Meyers Protagonistin Martha ist stumm und arbeitet seit vielen Jahren als kräuterkundige ...

“Die Hexen von Cleftwater” spielt in einem kleinem Dorf in England zur Zeit der Hexenverfolgungen des 17. Jahrhundert.

Meyers Protagonistin Martha ist stumm und arbeitet seit vielen Jahren als kräuterkundige Hebamme. In dem Haushalt, dem sie angehört, wird gleich zu Beginn des Romans eine junge Dienstmagd festgenommen und als Hexe angeklagt.
Immer mehr Frauen werden in dem kleinen Ort Cleftwater der Hexerei verdächtigt, denn der Hexenjäger ist vor Ort und vermutet einen Hexenzirkel.
Ich finde, auch wenn Meyer in erster Linie einen historischen Roman, der der Unterhaltung dienen soll, geschrieben hat, dass sie einige der gesellschaftlichen Wirkmechanismen der Hexenverfolgung deutlich herausarbeitet.
Die Verdächtigungen werden nicht wahllos ausgesprochen, sondern sie treffen vor allem Frauen, die am Rand stehen, ausgegrenzt sind, sich den Wünschen der Männer nicht in jeder Hinsicht fügen wollen.
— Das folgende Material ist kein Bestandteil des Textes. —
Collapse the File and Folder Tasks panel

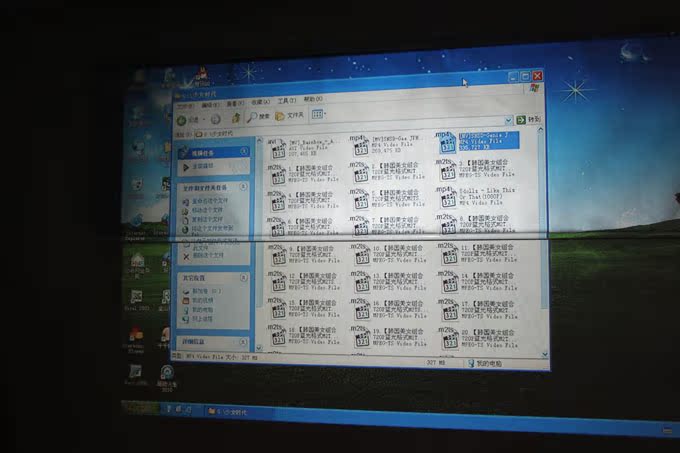pos(243,187)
Auch gefühlte Ungerechtigkeiten und Neid äußern sich diesen Anschuldigungen. Den Verdacht eine Hexe zu sein zu widerlegen ist quasi unmöglich und Folter und psychologischer Druck führen schnell zu vermeintlichen Geständnissen.

Auch Martha gerät bald unter Verdacht, was sie in einen Zwiespalt ihres Gewissens stürzt, denn was keiner weiß: Martha besitzt einen Aztmann, ein kleines Wachsfigürchen, dem magischen Kräfte zugesprochen werden….
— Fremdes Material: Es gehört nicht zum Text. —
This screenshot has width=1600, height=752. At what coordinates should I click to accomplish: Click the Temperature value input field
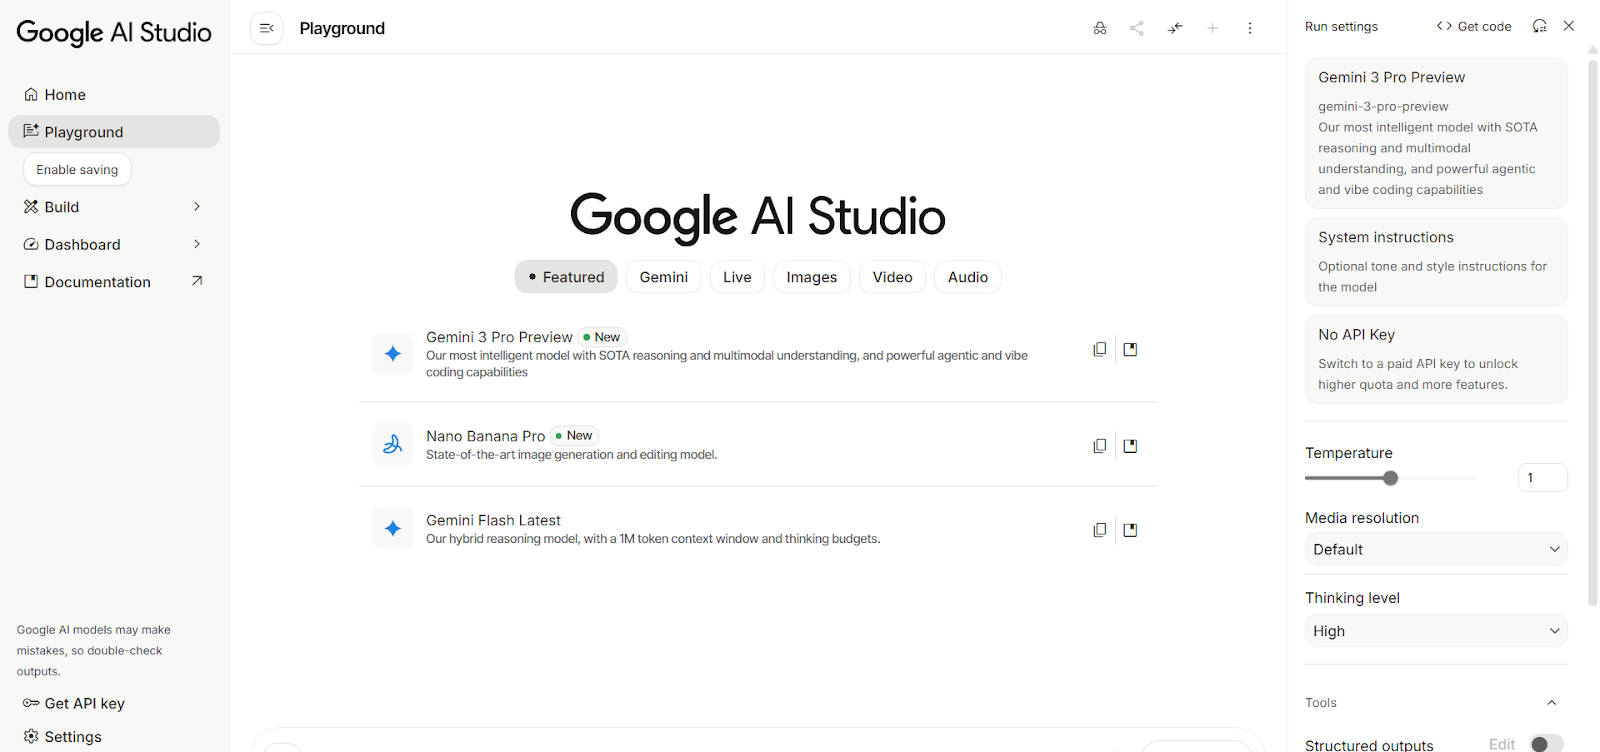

Der Aztmann zieht sich wie ein roter Faden durch den Roman und Meyer nutzt das symbolträchtige Püppchen als Projektion für die Zweischneidigkeit des Glaubens und die Ambivalenz von Gut und Böse in uns Menschen.

Die in Meyers Roman enthaltene Geschichte ist zwar definitiv fiktiv und aus Gründen der Unterhaltung verdichtet und dramatisiert, basiert aber auf realen historischen Ereignissen und ist wie der Meyers Danksagung zu entnehmen ist, detailliert recherchiert.

Für mich war die „Die Hexen von Cleftwater“ ein emotional sehr mitreißender historischer Roman, dessen Andeutungen von feministischer Gesellschaftskritik für mich gerne noch deutlicher hätten ausfallen können. Die handlungsreicheren Szenen wirkten minimal zu wenig auserzählt und zu schnell geschnitten.

Diese kleineren Kritikpunkt minderten aber die erzählerische Sogwirkung nur minimal und ich möchte dir diesen äußerst fesselnden, historischen Pageturner gerne weiterempfehlen!